Luciano Falcão, acompanhado pelo violão de Gustavo Bezerra (conhecido como Rolo) e por Cristiano Félix, no Cajon, de forma explicita, desmistificou a gaita como um instrumento mais voltado ao jazz, ao trazer para seu show um repertório que transita e dialoga entre verdadeiros ícones como Beatles, Tom Jobim, Sivuca, Hermeto Pascoal e alagoano Djavan, entre outros nomes da nossa “Terra Brazilis”.

 

O público contagiado pela energia do espetáculo soube “respirar” a leveza e intensidade de cada música e de cada momento, reafirmando, nas entrelinhas do espetáculo, a vocação do Sesc Alagoas como um dos grandes incentivadores de formação de plateia.
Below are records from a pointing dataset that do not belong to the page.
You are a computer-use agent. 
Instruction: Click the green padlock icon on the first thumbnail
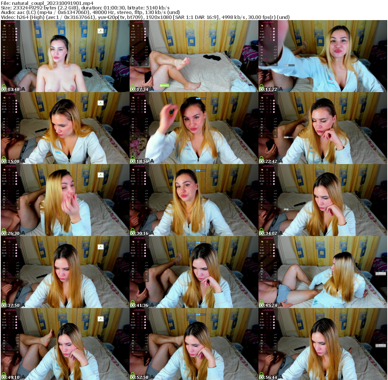(4, 88)
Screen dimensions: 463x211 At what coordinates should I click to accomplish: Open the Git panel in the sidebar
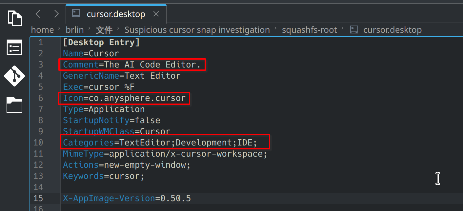(x=15, y=76)
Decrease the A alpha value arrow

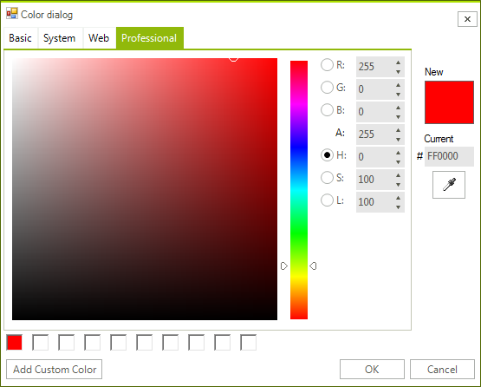(398, 140)
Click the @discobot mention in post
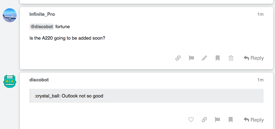This screenshot has height=129, width=275. tap(42, 27)
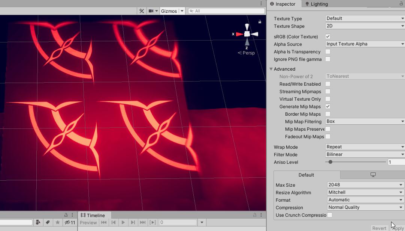Viewport: 405px width, 231px height.
Task: Open the Gizmos dropdown
Action: click(172, 11)
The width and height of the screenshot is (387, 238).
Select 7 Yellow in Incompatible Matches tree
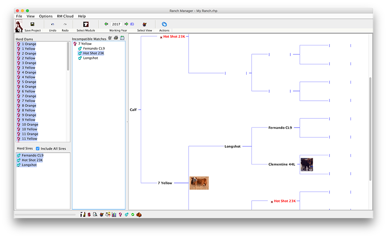pos(85,44)
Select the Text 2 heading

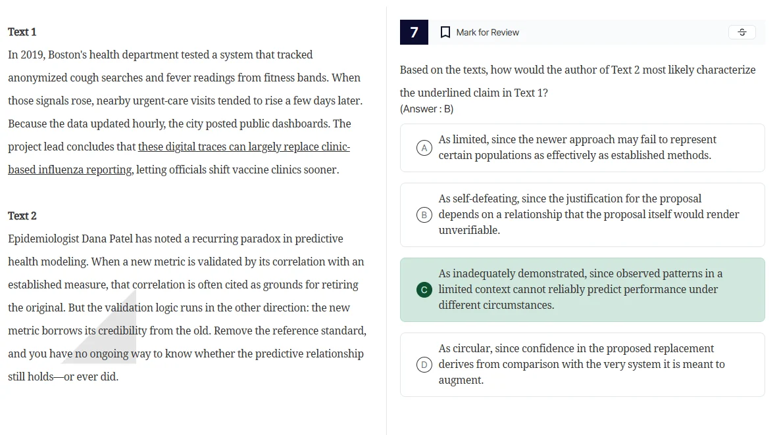coord(22,216)
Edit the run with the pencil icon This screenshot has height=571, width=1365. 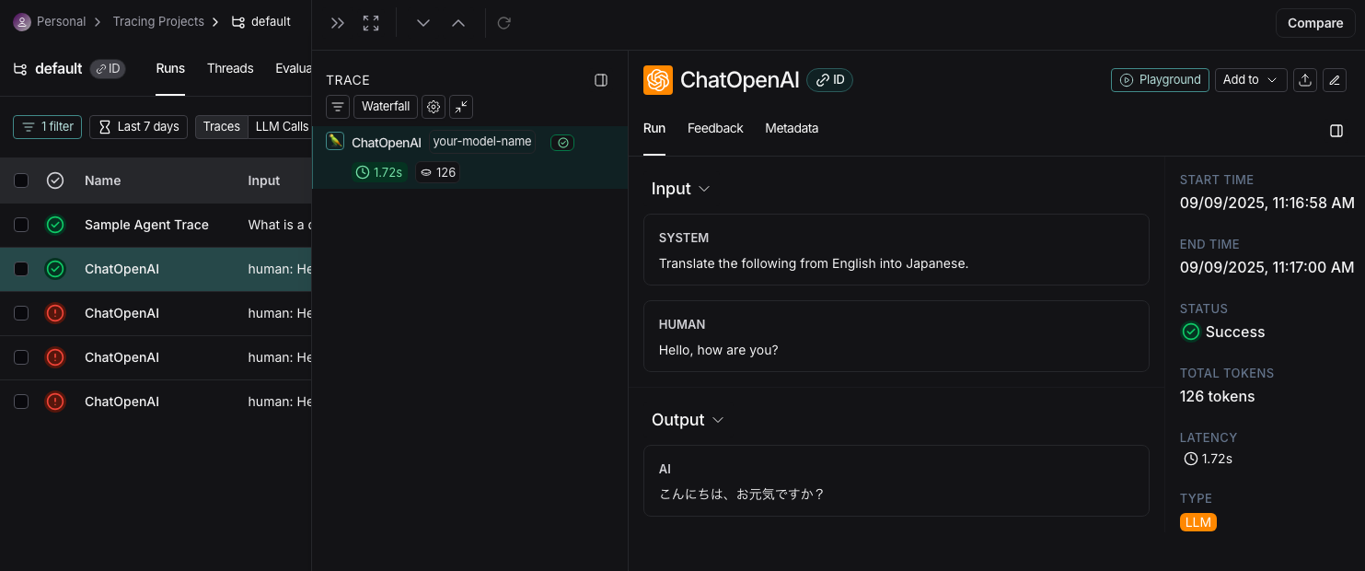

Que venha a edição 2018 e com ela mais uma grade repleta de artistas incríveis como Luciano Falcão, Gustavo Rolo e Cristiano Félix.

 

 

Projeto Sesc das Artes

 

Em Arapiraca, o projeto realizou oito apresentações no período de julho a dezembro de 2017. O palco do Teatro Hermeto Pascoal recebeu peças de teatro e shows musicais tanto de artistas alagoanos como arapiraquenses.